• By: Don MacLean

Arrival City: The Final Migration and our Next World

DOUG SAUNDERS • KNOPF CANADA, 2010, 356 PP

In his new book, Arrival City: The Final Migration and our Next World, Doug Saunders attempts to re-conceptualize the urban process, particularly as it occurs in developing countries. It is there that we find the most troubling features of the urban experience, most especially in slums. The common wisdom, especially among a certain breed of academics, is to conceive of slums (or favelas or shantytowns) as dead ends. People living in them struggle to survive, mostly in jobs most of us living outside such places would feel are beneath us. The money earned is, of course, tiny and most residents live in hopelessness and quiet desperation. According to this view, such places are also the perfect breeding ground for the type of social and political dissent that can ultimately lead to revolutionary fervour and the forms of government crackdown that often follow. In short, they are one of the more dramatic symptoms of an unsustainable world order.

However, Saunders takes aim at this view. Although he is not so optimistic as to ignore the issues of grinding poverty and poor quality of life many rightly associate with urban slums, Saunders insists they are also the world’s most important engines of social mobility. Slums, then, are not necessarily dead ends. On the contrary, when properly managed, they are places of transition to a better life. The key is for governments to strategically invest in urban areas while simultaneously allowing for dwellings to be privately owned. When managed in this spirit, even the most desperately poor slums become sources of human ingenuity and wealth creation. Over time they lift people out of poverty and help to restore a more appropriate balance between the country and the city. An underlying effect of the urban process is thus to reduce the world’s overall birth rate. In fact, the world’s population is expected to stabilize by 2050, largely because of urbanization. For this reason, urbanization remains one of our greatest hopes for creating a more sustainable planet.

Arrival City has many strengths. Saunders expertly traces the dynamic relationship between the rural and the urban. He has, moreover, traveled all over the world, immersing himself in the heart of urban slums about which he writes. He documents the hopes and aspirations of people in places as far flung as Liu Gong Li, China, Mumbai, India, Kibera, Kenya and Tehran, Iran. The reader is given moving glimpses into the lives of people in all these places who struggling to raise themselves and their families out of poverty. In the process, he upends the conventional wisdom that hopelessness is the prevailing sentiment in such communities. Many people are in fact hopeful and prepared to make sacrifices to improve their children’s chances of having a better life. No matter what the hardship, many insist life in these urban areas is better than it would ever be in the countryside. Thus, although he cites academic literature, no one can accuse him of living in an ivory tower.
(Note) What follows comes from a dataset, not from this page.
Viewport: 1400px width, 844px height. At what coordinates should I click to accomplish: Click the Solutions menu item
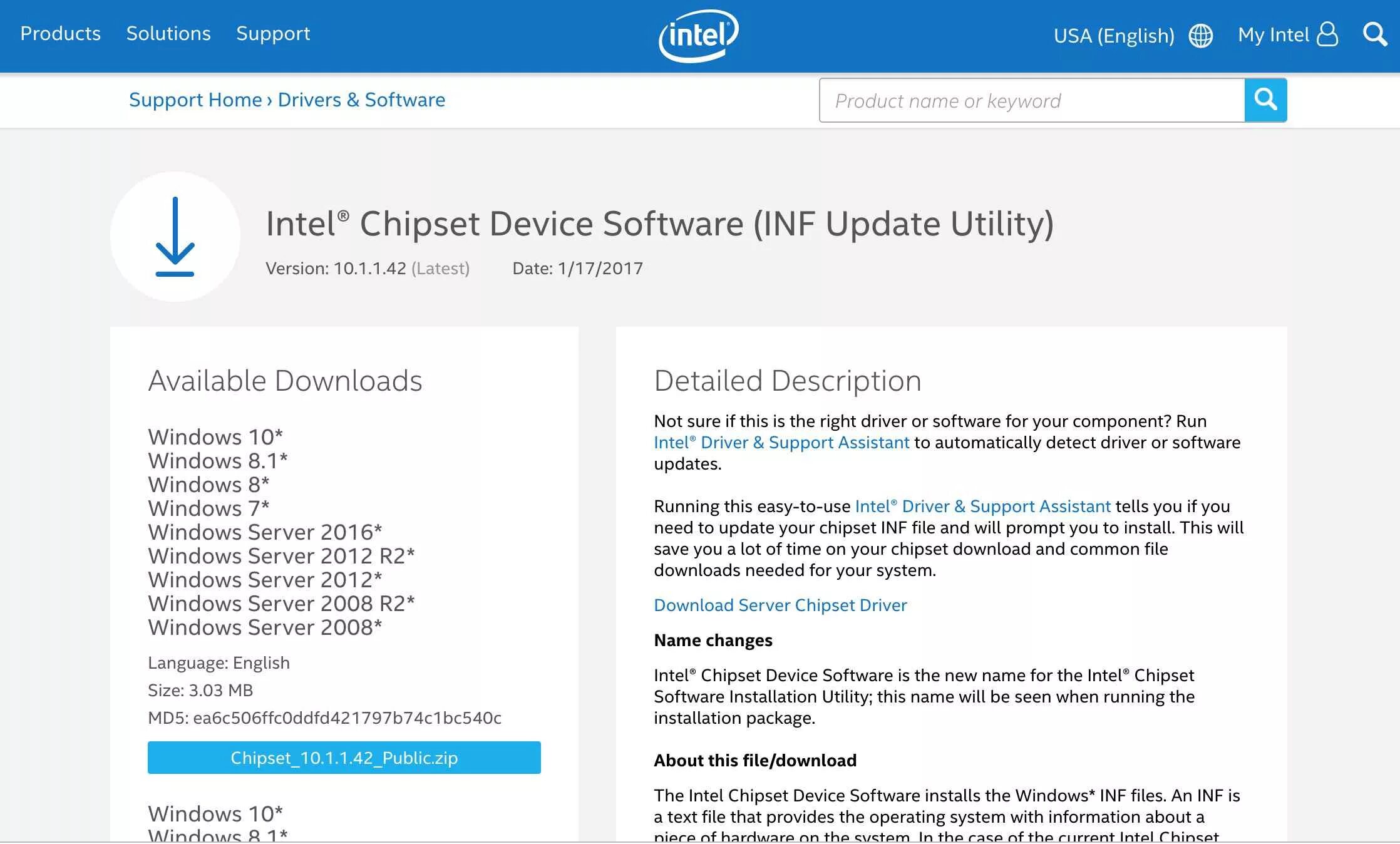pos(168,33)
The book is often most interesting when Saunders skillfully links the urban process to larger questions of national politics. In developing countries especially, the relationship between the rural and urban is often the source of restlessness and agitation. Larger political movements and organizations thus focus their mobilization efforts on those migrants making up the bulk of arrival city populations. But the role of unsustainable forms of urbanization fuelling revolutionary sentiment is often ignored. It is often assumed, for example, that the most vital feature of the Iranian revolution was its Islamic orientation. But as Saunders points out, initially, Islam had very little to do with the revolution. Opposition to the Shah did not stem from his regime’s secular orientation. The mass discontent was due to a model of development that simultaneously deprived peasants the opportunity to make a living either in rural areas or the cities to which they were migrating. Masses of people thus remained landless and hopeless. Ruhollah Khomeini understood better than most that this was the source of the revolutionary fervour that was about to lead to the Shah’s overthrow. In his mobilization efforts, Khomeini said very little about the role of Islam in Iran. He instead promised land. It was only after the revolution that he explicitly married state power and Islamic fundamentalism.

As insightful as Saunders is, there remains something disquieting about the notion that the proliferation of shantytowns, favelas and other types of urban slums are a necessary feature of any large scale transition to a more sustainable world. And although he is surely right to promote strategic forms of government investment in such places, he ignores the structural reasons why this is sometimes not so easy. The lack of investment in clean water, sanitation and homes is not always due to government incompetence or corruption. It is often because governments simply do not have the resources. For these reasons, one legitimately feels that in celebrating the promise of slums we are perhaps setting the bar too low. Yet, in the end, Saunders shows how there are few alternatives to urbanization as a vital source of sustainability, transition and hope for much of the world’s population.